◆ **Task to complete**: In the thread on merging netCDF files, how many time steps does each individual file hold?

If you have to use Python only, you'll need to keep track of the chunks of time indices that the individual files form to make the full time series. 58400/4 = 14600 time steps per file. So you'll have another loop to read in each individual file and store the corresponding slice of times, i.e. the first file will populate 0-14599, the second 14600-29199, etc.

N1B4
  • 3,377
  • 1
  • 21
  • 24
  • 1
    Finally figured out the NCO and it is perfect. Code works great. Thank you so much. – LCook Jun 25 '15 at 21:52
  • Great, you can also choose to check off my answer as the one that solved your problem then. – N1B4 Jun 26 '15 at 22:08
4

You can easily merge multiple netCDF files into one using netCDF4 package in Python. See example below:

I have four netCDF files like 1.nc, 2.nc, 3.nc, 4.nc. Using command below all four files will be merge into one dataset.

import netCDF4
from netCDF4 import Dataset

dataset = netCDF4.MFDataset(['1.nc','2.nc','3.nc','4.nc'])
Dimitry Ernot
  • 6,256
  • 2
  • 25
  • 37
3

I prefer xarray's approach

ds = xr.open_mfdataset('nc_*.nc', combine = 'by_coord', concat_dim = 'time')

ds.to_netcdf('nc_combined.nc') # Export netcdf file
2

In parallel to the answer of N1B4, you can also concatenate 4 files along their time dimension using CDO from the command line

cdo mergetime precip1.nc precip2.nc precip3.nc precip4.nc merged_file.nc 

or with wildcards

cdo mergetime precip?.nc merged_file.nc 

and then proceed to read it in as per that answer.

◆ **Dataset content**:
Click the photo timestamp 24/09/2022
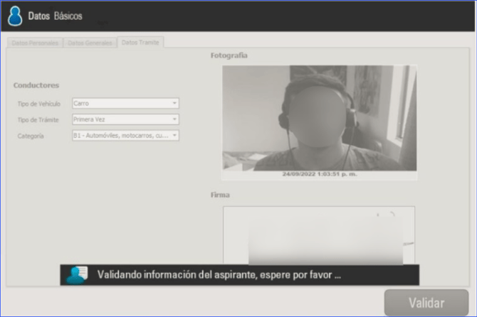Viewport: 477px width, 317px height. coord(320,173)
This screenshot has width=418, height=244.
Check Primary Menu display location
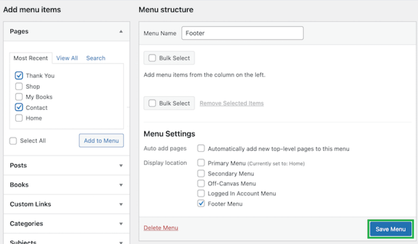[x=201, y=163]
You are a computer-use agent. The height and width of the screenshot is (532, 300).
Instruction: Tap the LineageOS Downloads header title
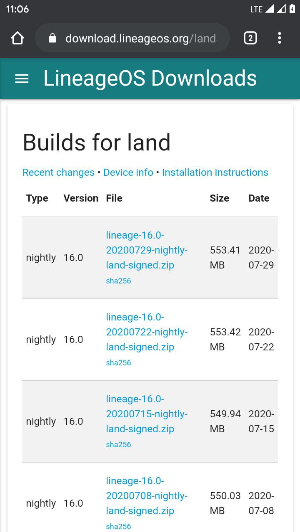150,79
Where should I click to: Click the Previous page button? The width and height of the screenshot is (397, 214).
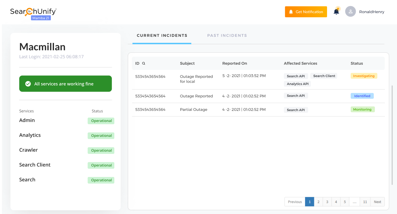coord(294,202)
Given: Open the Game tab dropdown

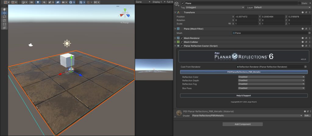Looking at the screenshot, I should pos(143,2).
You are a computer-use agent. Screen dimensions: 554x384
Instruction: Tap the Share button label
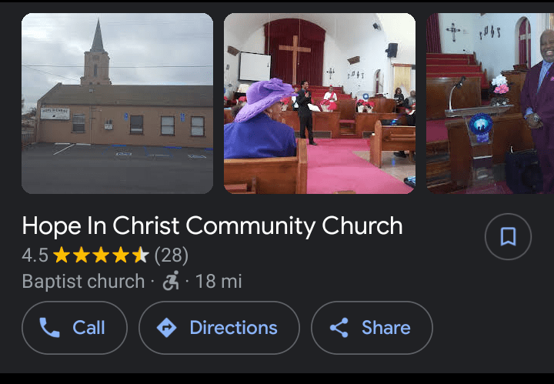[385, 328]
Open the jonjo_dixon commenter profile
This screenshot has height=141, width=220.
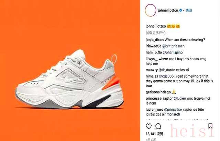[x=155, y=40]
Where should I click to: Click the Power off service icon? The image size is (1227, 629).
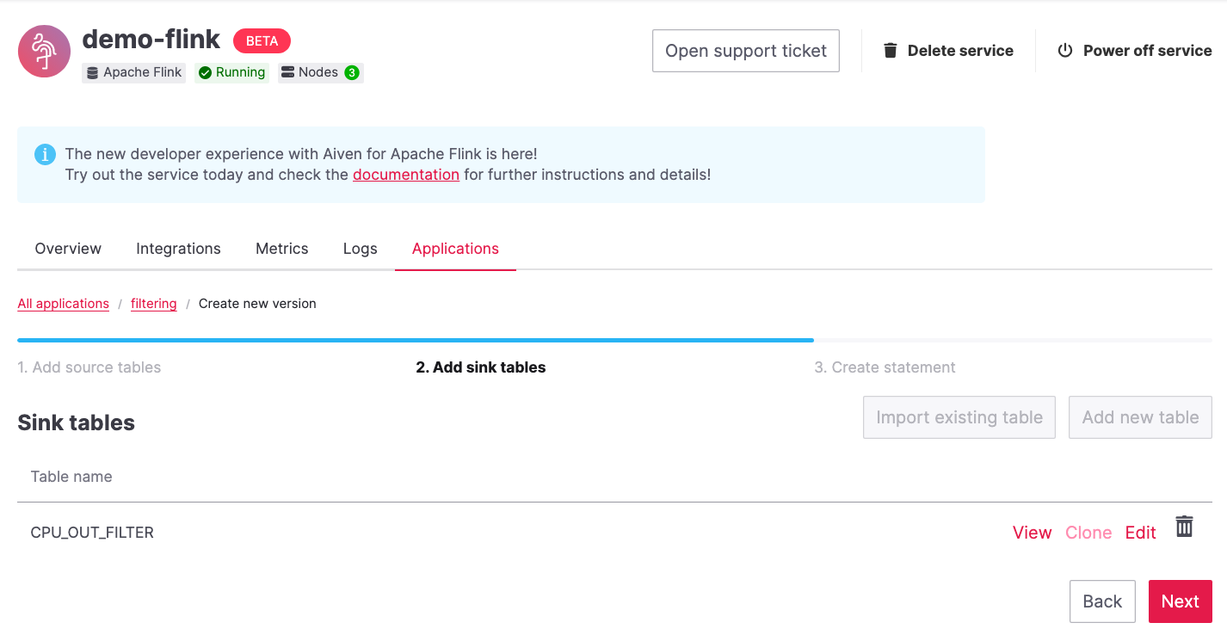[1065, 51]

◆ **Answer for the task**: 14,600 time steps per file.